(Collected data entries)

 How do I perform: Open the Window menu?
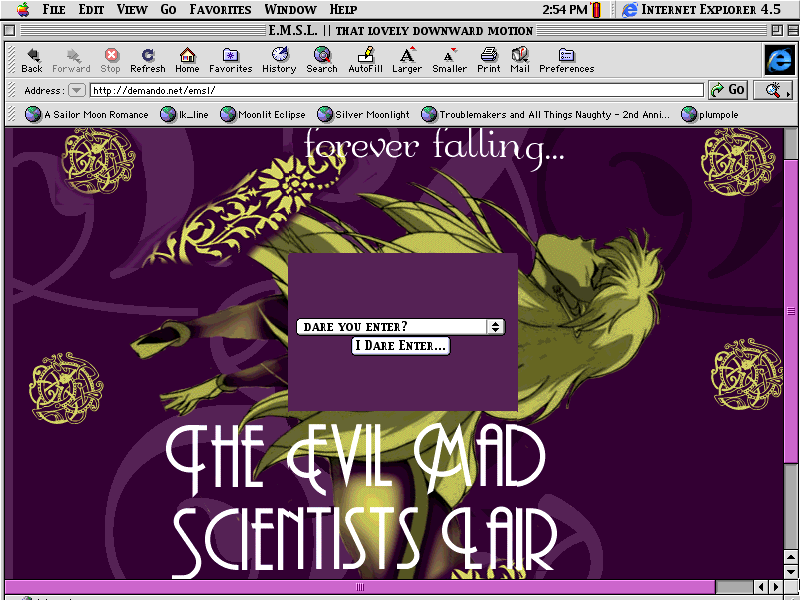pyautogui.click(x=290, y=9)
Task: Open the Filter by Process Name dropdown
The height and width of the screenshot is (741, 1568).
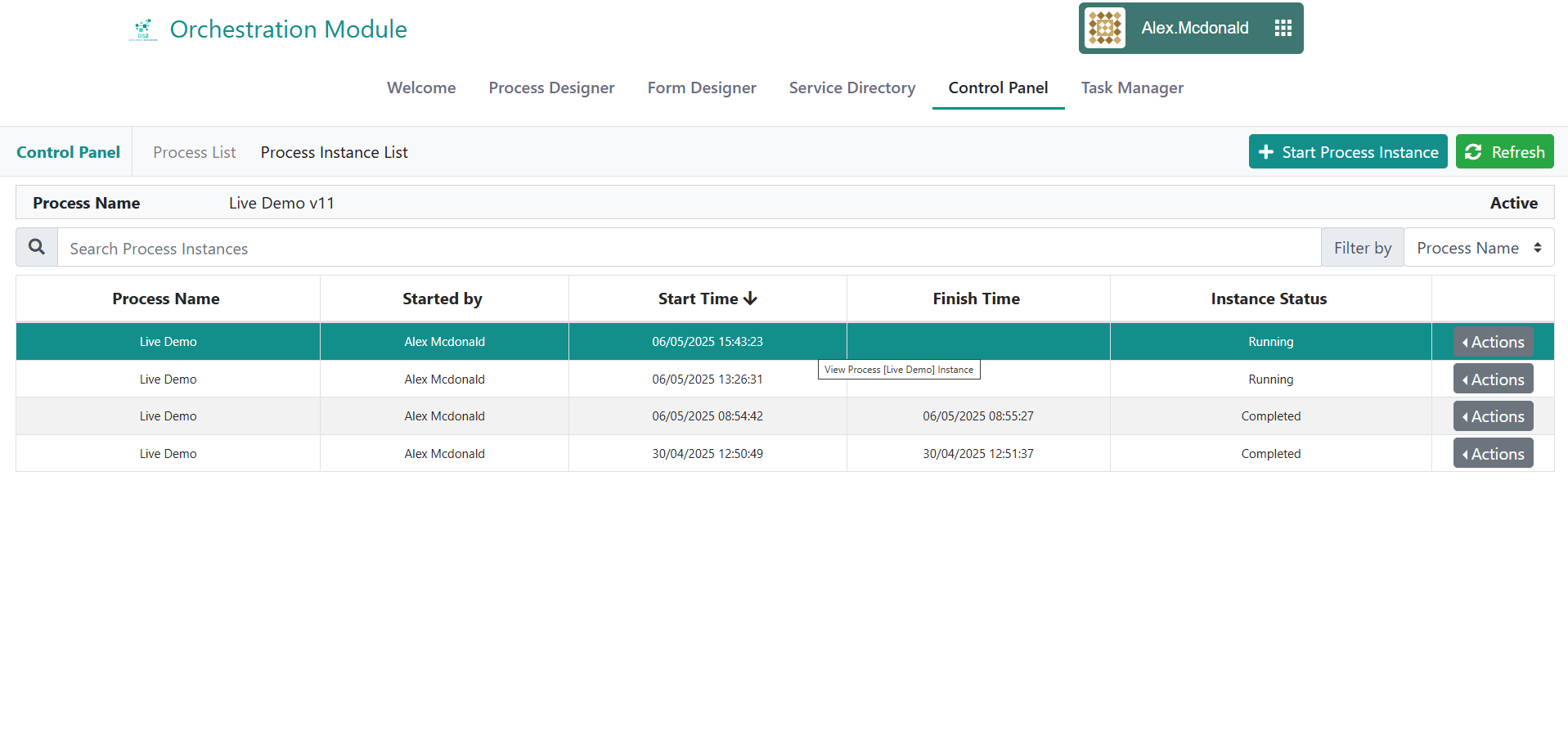Action: pyautogui.click(x=1478, y=248)
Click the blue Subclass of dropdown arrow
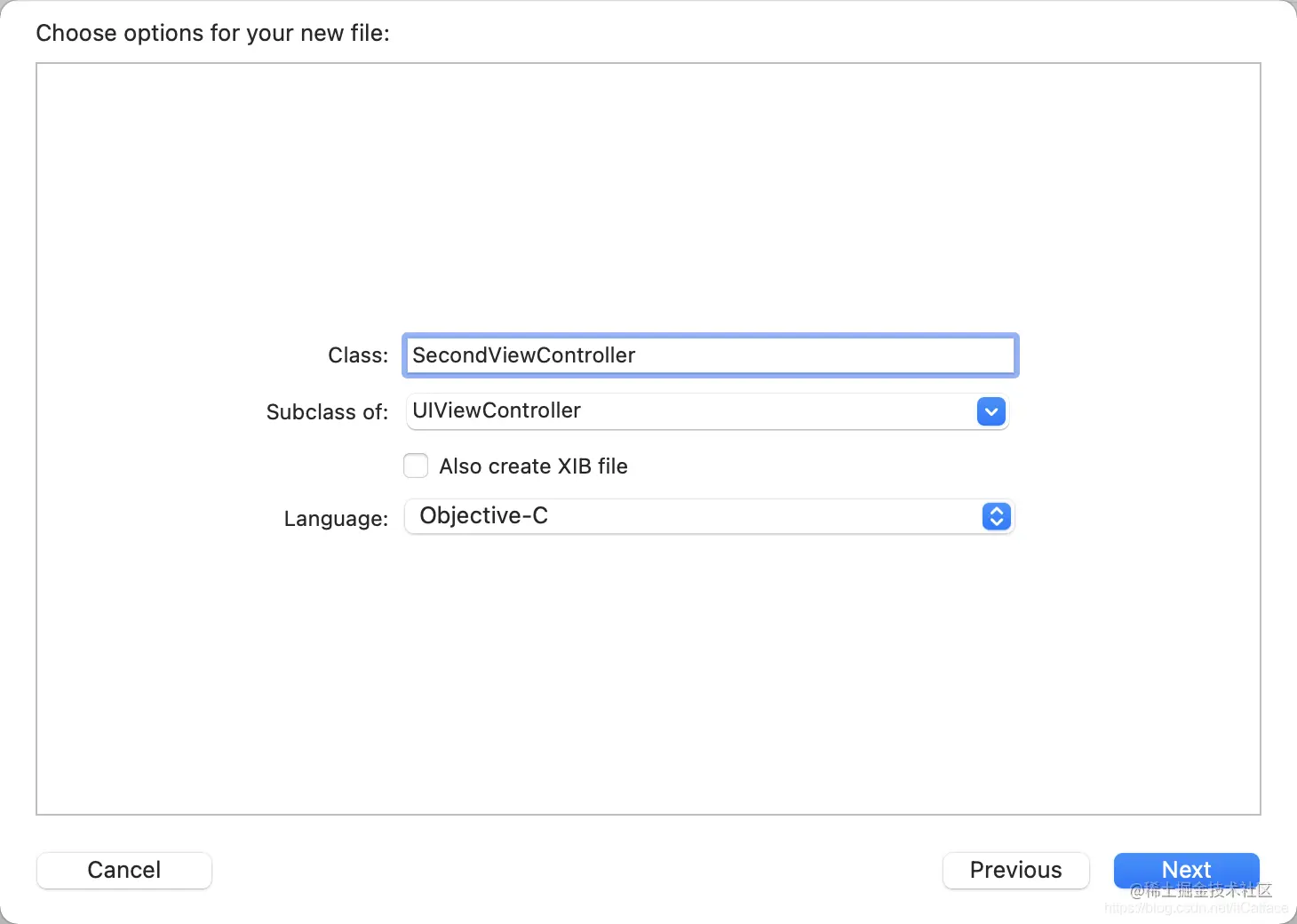This screenshot has height=924, width=1297. [x=991, y=411]
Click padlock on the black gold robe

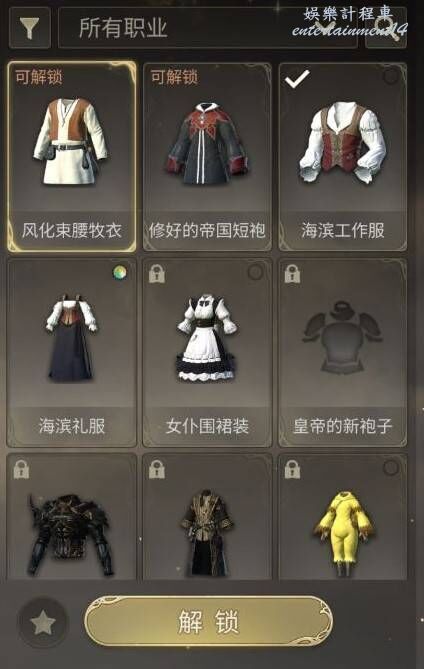coord(157,469)

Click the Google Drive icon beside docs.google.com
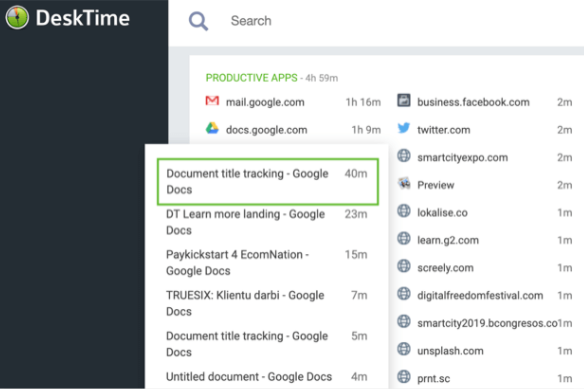click(x=212, y=128)
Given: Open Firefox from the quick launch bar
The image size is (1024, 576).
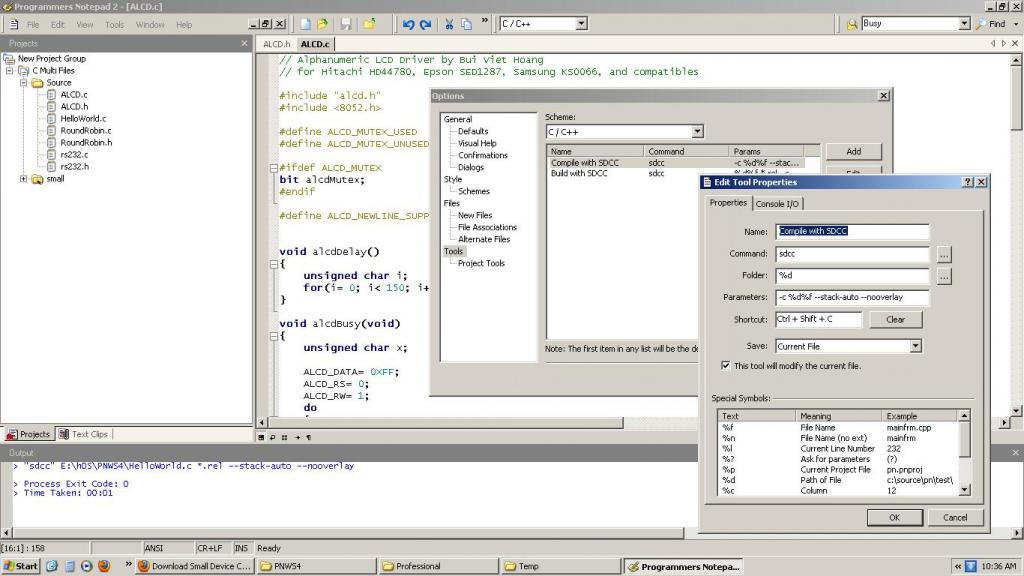Looking at the screenshot, I should (103, 566).
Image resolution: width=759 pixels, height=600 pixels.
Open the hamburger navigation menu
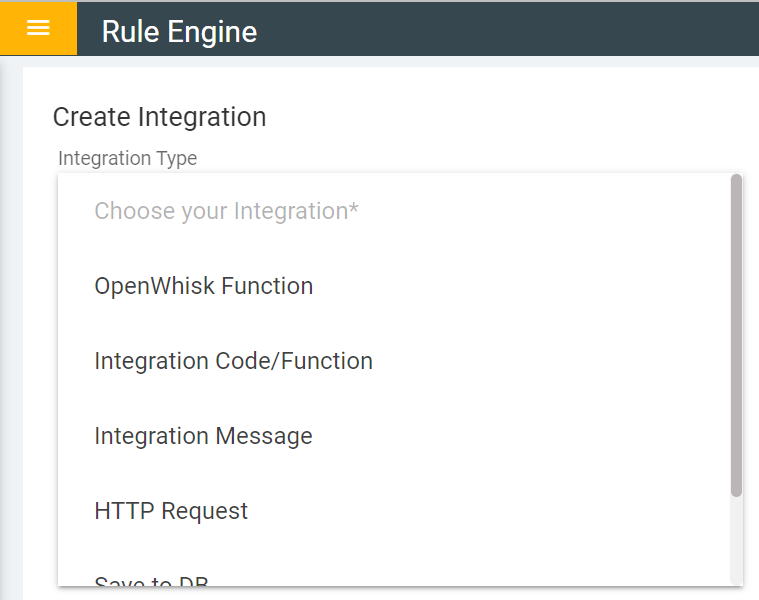(38, 28)
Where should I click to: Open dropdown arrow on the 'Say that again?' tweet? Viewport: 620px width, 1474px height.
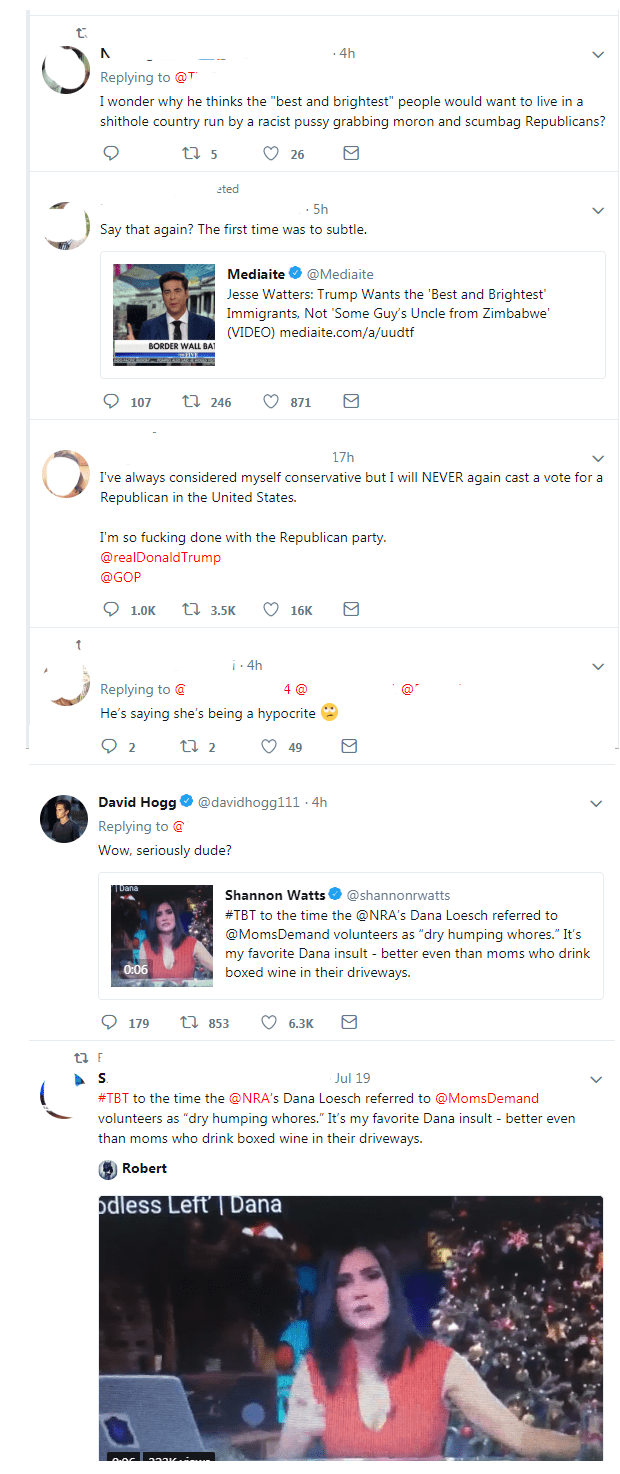pyautogui.click(x=598, y=211)
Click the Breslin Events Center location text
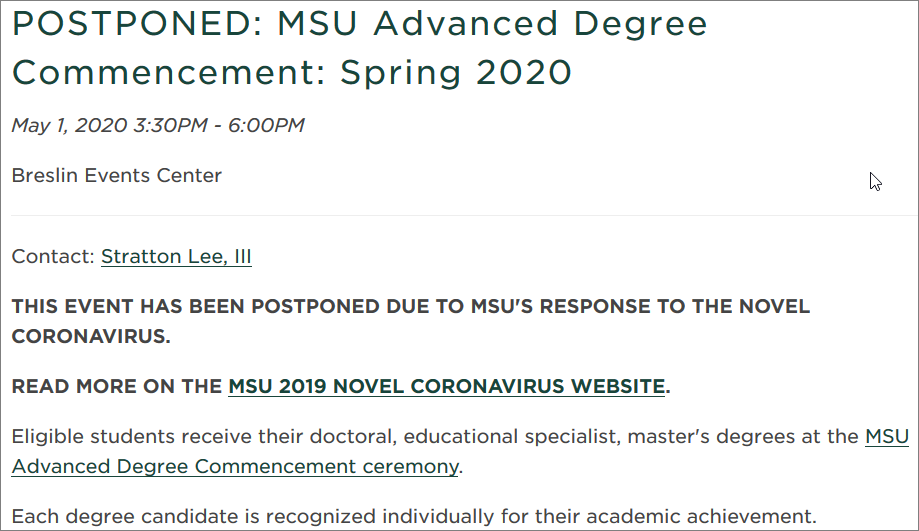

_What the task requires_
Output the span from the line with "The image size is (1024, 576)." through the last line of the data, inclusive and exact, and omit every picture.

_Task output_
The image size is (1024, 576).
Looking at the screenshot, I should (103, 566).
Image resolution: width=759 pixels, height=600 pixels.
Open the hamburger navigation menu
(38, 28)
Where should I click to: Open dropdown arrow on the 'Say that again?' tweet? Viewport: 620px width, 1474px height.
pyautogui.click(x=598, y=211)
Click the Breslin Events Center location text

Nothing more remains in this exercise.